> **STATED EXERCISE**:
Copy the lines of the records below word for word, everything from the line containing "The height and" down to the line containing "Action: 815,14".

(Word and element location data)
:::::

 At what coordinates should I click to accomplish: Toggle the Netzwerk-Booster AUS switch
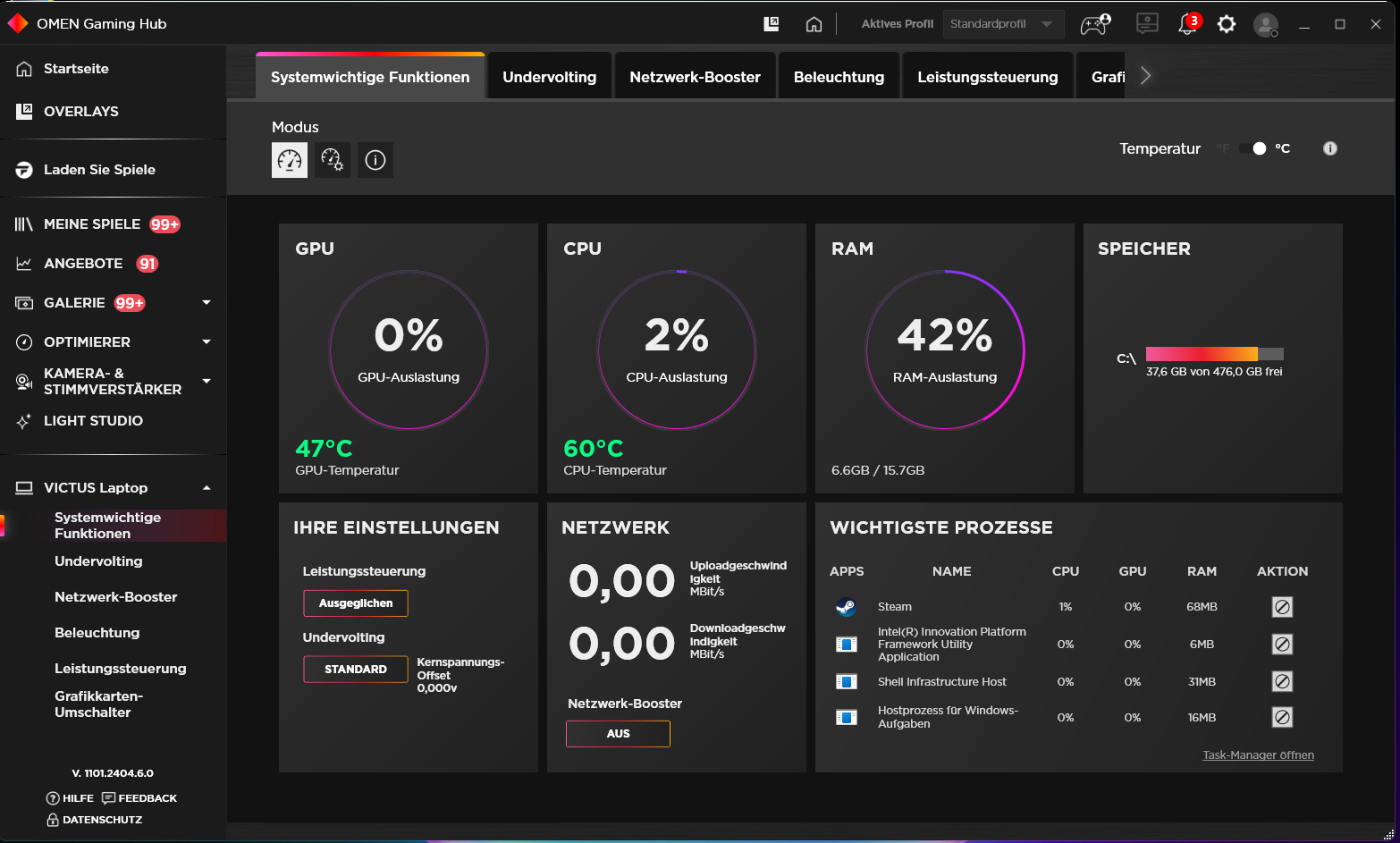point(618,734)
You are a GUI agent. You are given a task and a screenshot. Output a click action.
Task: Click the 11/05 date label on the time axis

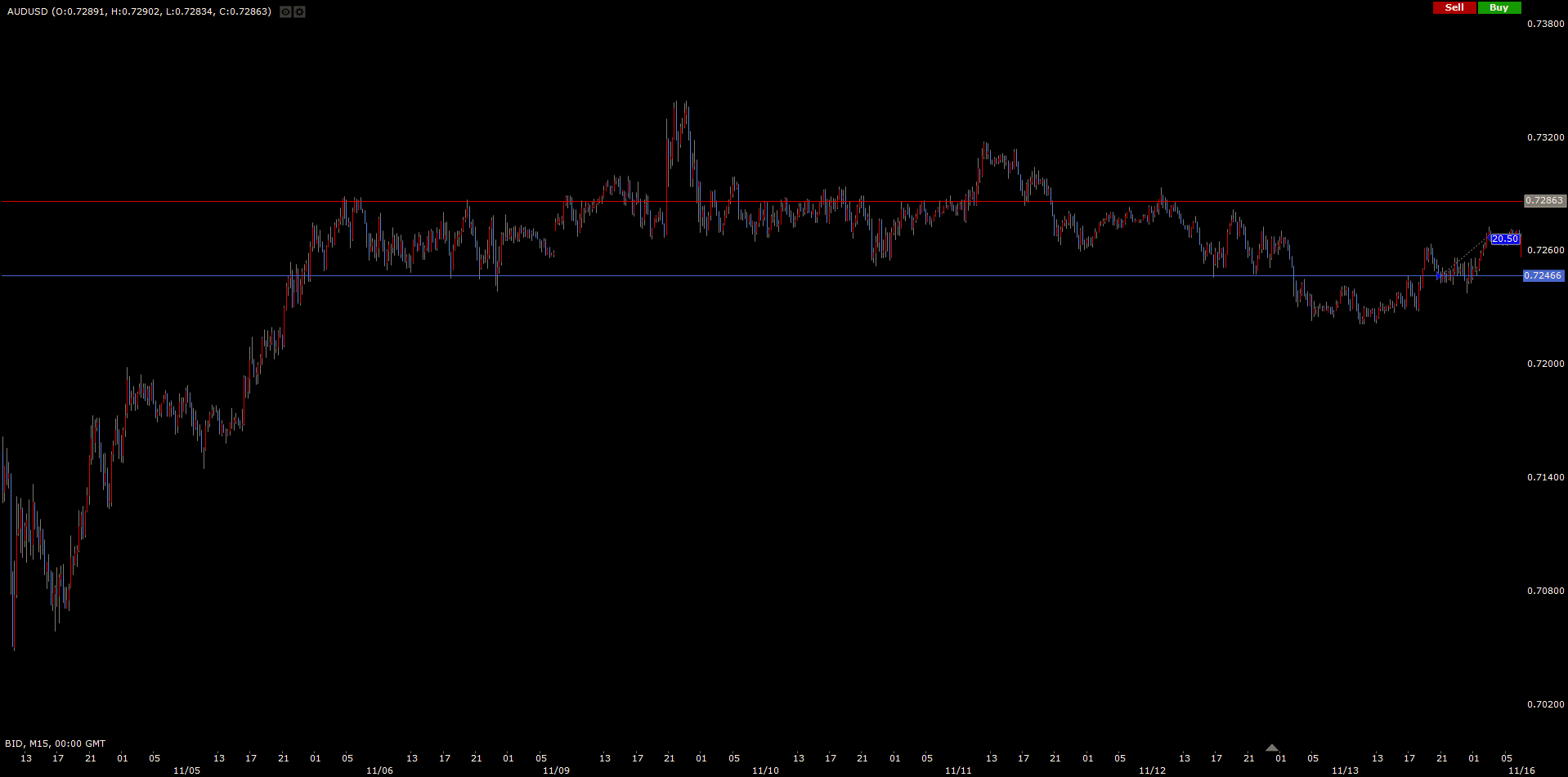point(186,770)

:::::

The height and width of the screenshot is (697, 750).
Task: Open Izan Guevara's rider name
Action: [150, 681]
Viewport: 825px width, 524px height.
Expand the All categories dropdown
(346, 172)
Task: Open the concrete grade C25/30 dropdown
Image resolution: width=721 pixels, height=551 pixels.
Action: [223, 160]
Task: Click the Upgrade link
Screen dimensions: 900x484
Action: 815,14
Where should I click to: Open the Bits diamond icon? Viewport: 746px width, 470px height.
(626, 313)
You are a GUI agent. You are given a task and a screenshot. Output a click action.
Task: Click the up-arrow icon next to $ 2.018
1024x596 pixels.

:::::

> **TASK RESULT**:
The height and width of the screenshot is (697, 750).
Task: Open Izan Guevara's rider name
Action: [150, 681]
Viewport: 825px width, 524px height.
Expand the All categories dropdown
(346, 172)
Task: Open the concrete grade C25/30 dropdown
Image resolution: width=721 pixels, height=551 pixels.
Action: [223, 160]
Task: Click the Upgrade link
Screen dimensions: 900x484
Action: 815,14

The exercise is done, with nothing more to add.